Le piacciono le sue mani Carla?
«Mi sono piaciute subito, le ho sentite subito mie. Mi sono sembrate il dono enorme di un angelo, e ho pensato che dovevo fare di tutto per farle funzionare bene. Con un trapianto di cuore è più facile non pensare a quel che ti è successo perché il cuore nuovo lo porti dentro dite. Le mani le vedi e le hai sott’occhio sempre».
Le guarda spesso?
«Le controllo con occhio clinico. Verifico il colore, se sono calde o fredde. Non sono come le mie, le mie erano nodose e maschili queste sono un po’ più paffutelle e femminili, e d’estate si abbronzano di più perché io ho la pelle molto chiara».
Gioielli li porta ancora?
«Mai anche perché mi dà fastidio mettermi in mostra. E poi dovrei fare allargare tutti gli anelli che ho».
E la fede?
«Anche la fede non va più bene. L’ho messa in un cassetto e lo ha fatto anche mio marito».
Quanto l’ha aiutata la famiglia?
«Mi ha aiutato più materialmente che psicologicamente. Sanno che ho la testa dura e che quando ho qualche momento di difficoltà sono io che faccio forza a loro».
La sua vita con le mani di un’altra... cosa sa di lei?

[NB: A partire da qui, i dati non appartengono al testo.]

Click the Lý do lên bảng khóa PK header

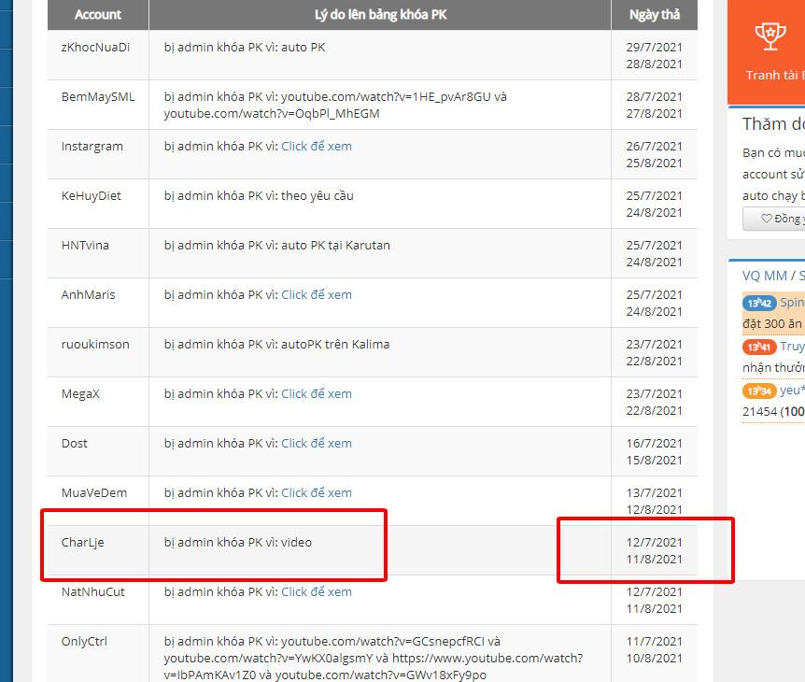pos(379,15)
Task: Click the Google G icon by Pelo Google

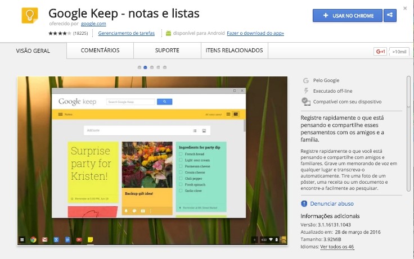Action: click(x=305, y=80)
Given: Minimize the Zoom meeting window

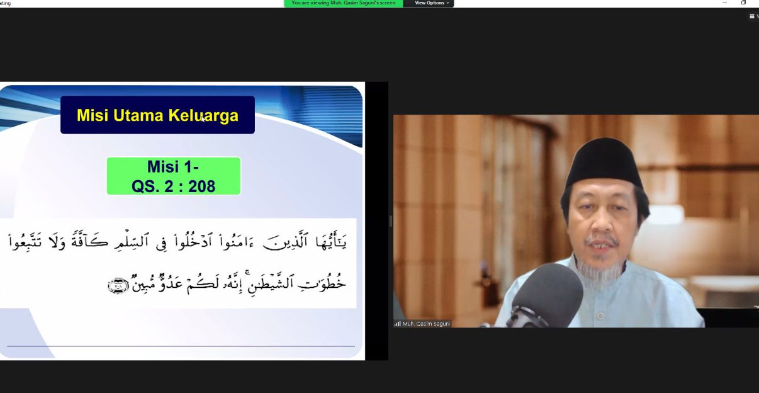Looking at the screenshot, I should (x=724, y=3).
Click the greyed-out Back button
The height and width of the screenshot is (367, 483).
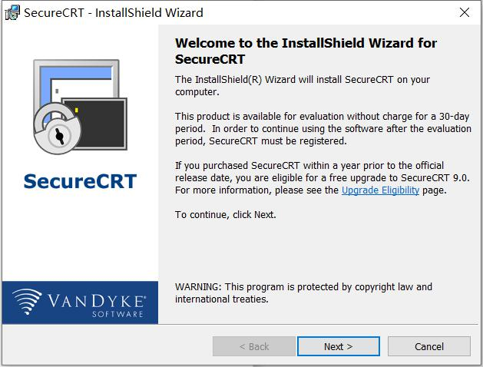(x=253, y=346)
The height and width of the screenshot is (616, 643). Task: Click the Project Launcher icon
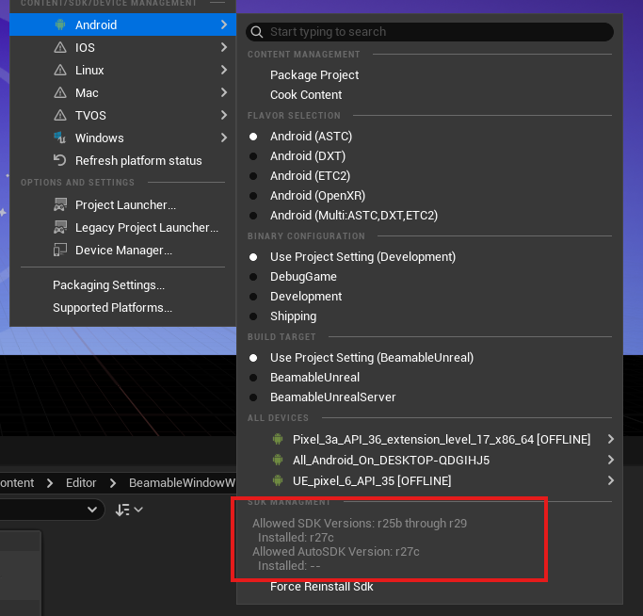60,205
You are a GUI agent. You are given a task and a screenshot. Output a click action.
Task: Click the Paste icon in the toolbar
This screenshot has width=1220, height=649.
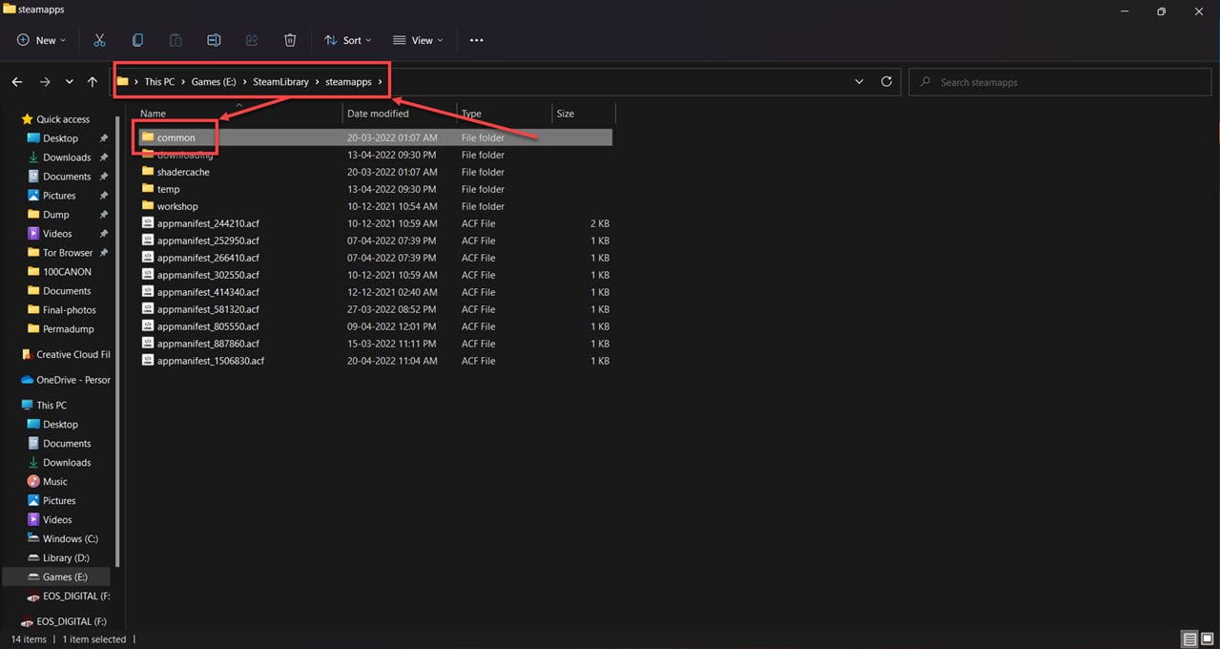pyautogui.click(x=176, y=40)
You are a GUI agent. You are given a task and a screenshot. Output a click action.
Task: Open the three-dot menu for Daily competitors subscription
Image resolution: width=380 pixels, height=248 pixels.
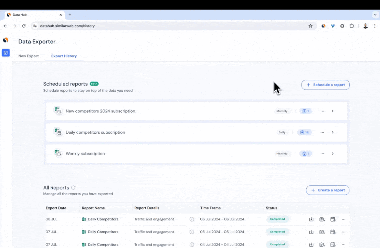(322, 132)
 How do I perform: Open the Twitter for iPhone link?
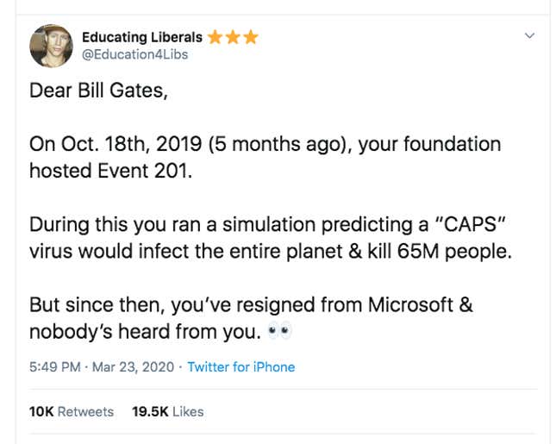(241, 366)
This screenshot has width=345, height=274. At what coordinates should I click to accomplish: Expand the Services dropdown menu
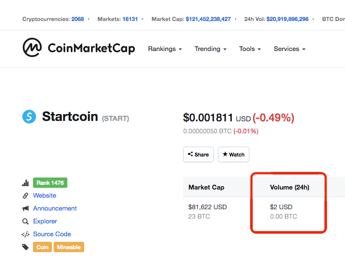[x=290, y=49]
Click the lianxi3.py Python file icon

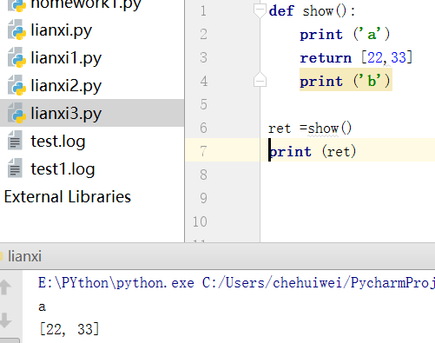(16, 113)
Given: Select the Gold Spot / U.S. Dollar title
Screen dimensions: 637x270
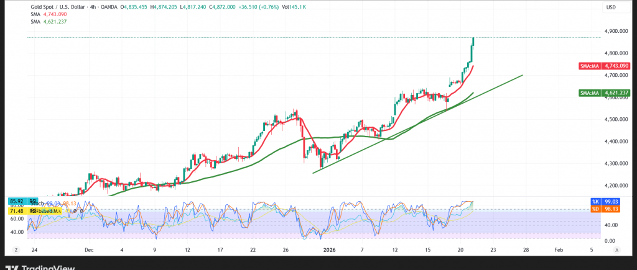Looking at the screenshot, I should pyautogui.click(x=62, y=7).
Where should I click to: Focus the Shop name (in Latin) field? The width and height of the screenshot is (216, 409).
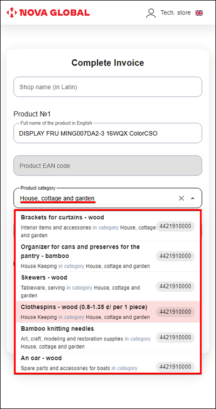pyautogui.click(x=107, y=87)
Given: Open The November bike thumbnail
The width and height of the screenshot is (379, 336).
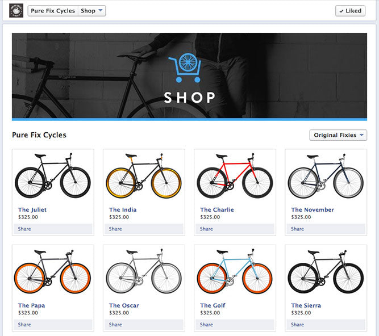Looking at the screenshot, I should [x=326, y=176].
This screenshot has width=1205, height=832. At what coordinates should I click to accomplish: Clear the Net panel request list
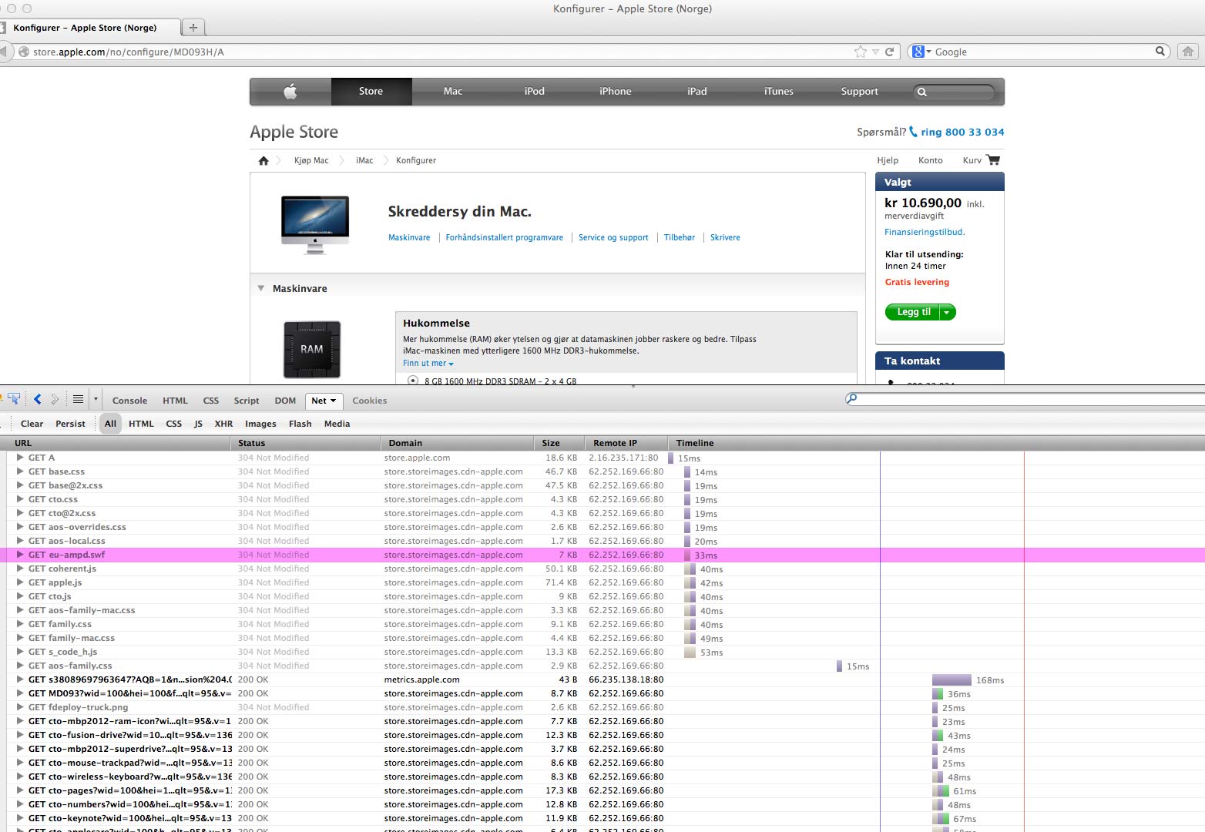(32, 424)
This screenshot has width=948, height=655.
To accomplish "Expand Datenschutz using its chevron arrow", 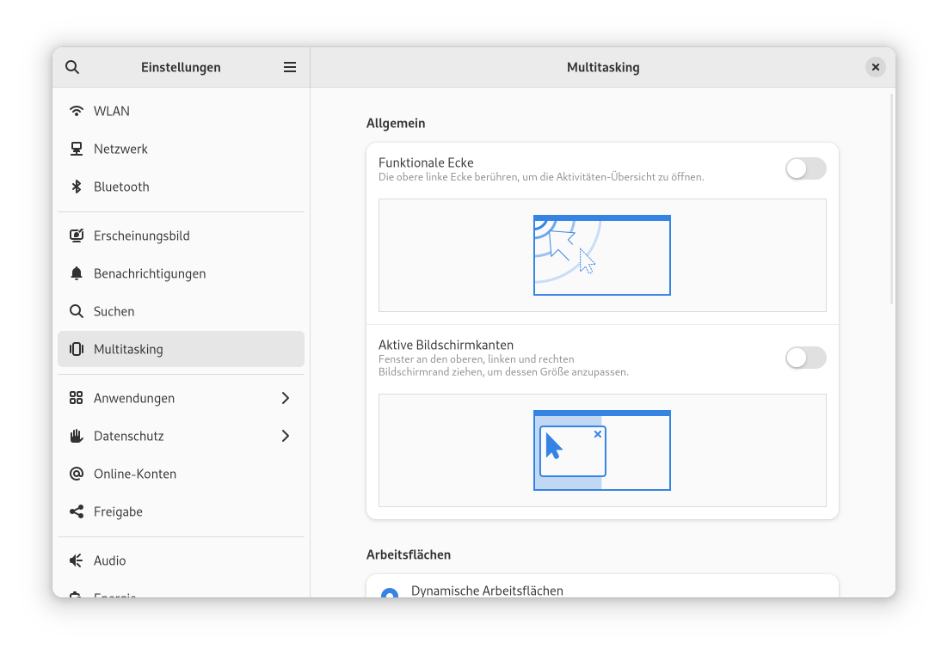I will 286,436.
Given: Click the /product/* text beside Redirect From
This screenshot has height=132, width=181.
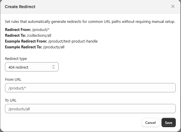Looking at the screenshot, I should pyautogui.click(x=39, y=30).
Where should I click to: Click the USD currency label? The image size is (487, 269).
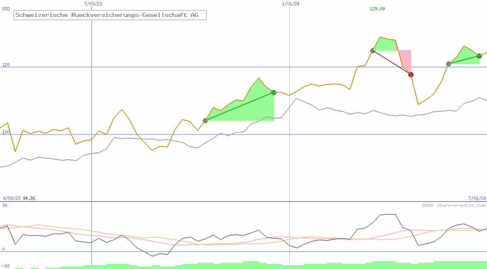tap(6, 9)
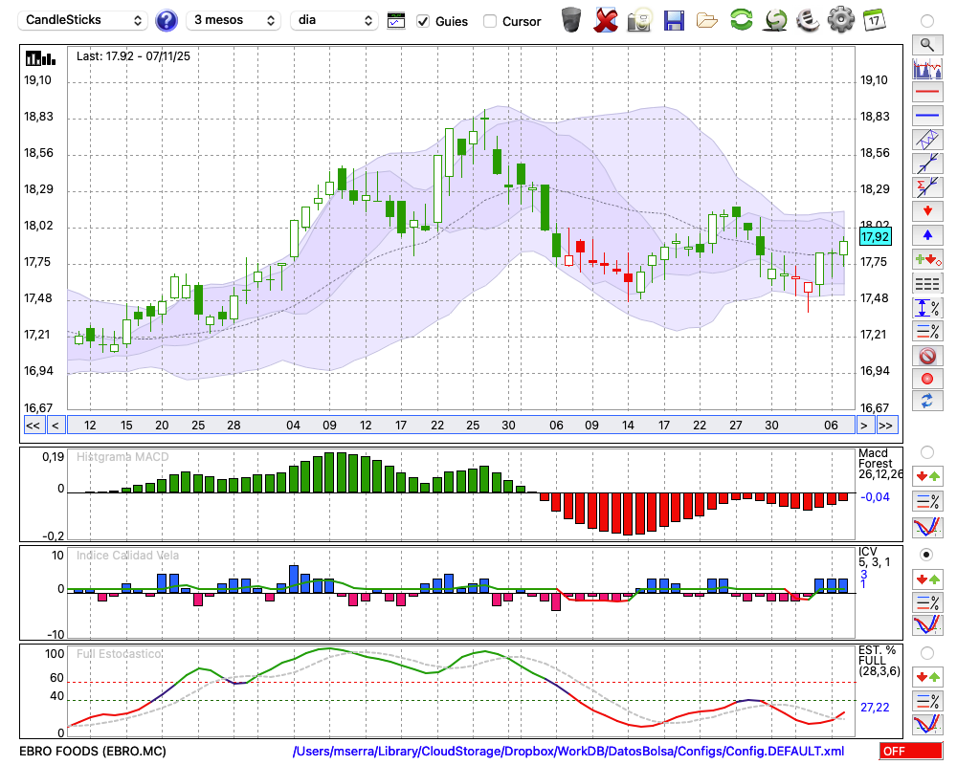Click the trash can delete icon

(571, 20)
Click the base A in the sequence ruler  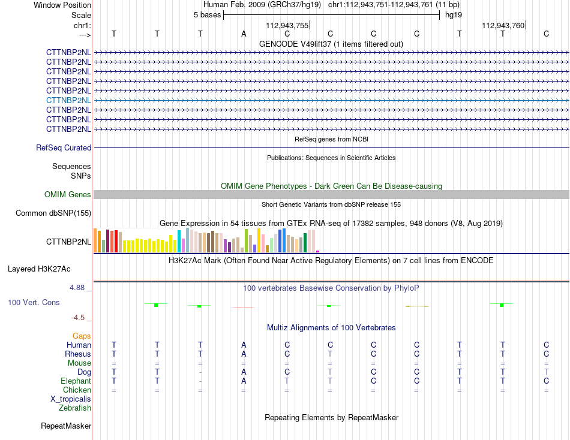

«Niente, mi hanno detto che aveva pressappoco la mia età e che ha avuto un’emorragia celebrale. Ci sono leggi in Italia che impediscono di conoscere il donatore, certo potrei fare un appello alla famiglia per poterli incontrare ma poi perché, mi domando. Le mani per una persona sono la cosa più importante che ci sia. Sono le mani che prendono in braccio un bimbo appena nato, che lo portano a scuola e lo tengono stretto quando piange. La sola idea che i figli di quella donna possano vedere su di me le mani della mamma, non riesco a sopportarla, è inaccettabile. Mi creda, non è mancanza di rispetto o di riconoscenza».
Come è stato stringere per la prima volta la mano di un altro dopo il trapianto?
«Una bella sensazione. Ricordo il primo scambio di pace in chiesa, ho stretto la mano del mio vicino e lui non ha battuto ciglio. Prima, con le protesi, vedevo solo tanto imbarazzo e disagio».
Se manca una mano cosa manca?
«Ti manca tutto, la possibilità di accarezzare i capelli di tua figlia, di sentire le persone che ti stanno accanto, hai una mano di bambola, è come toccare un braccio di marmo».
Non parla mai del dolore, quello fisico.
«Dopo il trapianto ho provato un dolore tremendo, poi delle sensazioni simili a scariche elettriche fastidiose, ogni tanto ancora adesso sento qualche formicolio».
E il timore del rigetto?
«Il rigetto è un’eventualità sempre. A volte si verifica subito, a volte dopo molti anni. Per ora va tutto bene per fortuna».
E i suoi piedi?
«Ho le protesi. Una va bene e l’altra meno e confesso che molto tempo lo passo sulla sedia a rotelle. Ma non mi lamento, sto bene, ho la mia casa, la famiglia e il mio giardino».
Come le sembra la vita adesso?
«Sono più attenta a quello che mi sta attorno perché sto seduta».
Basta così poco?
«Passi la vita a correre e poi ti capita una cosa così, ti fermi e ti accorgi del mondo che ti sta intorno. Ho imparato a vedere gli occhi dei miei due figli, gli sguardi preoccupati di mio marito, le foglie che cadono. Prima non c’era tempo per niente. Lavoravo e mi occupavo dei figli e non avevo mai tempo per nulla, figurarsi per me stessa. Correvo per non pensare. Ma se la mente non sta bene e non segue il corpo, si perde la strada e qualcosa va in tilt».
È una donna forte lei, lo sa?
«Forte è chi sa sempre quello che deve fare mentre io ho mille dubbi e incertezze. Però sono tenace perché nonostante le debolezze non mollo mai».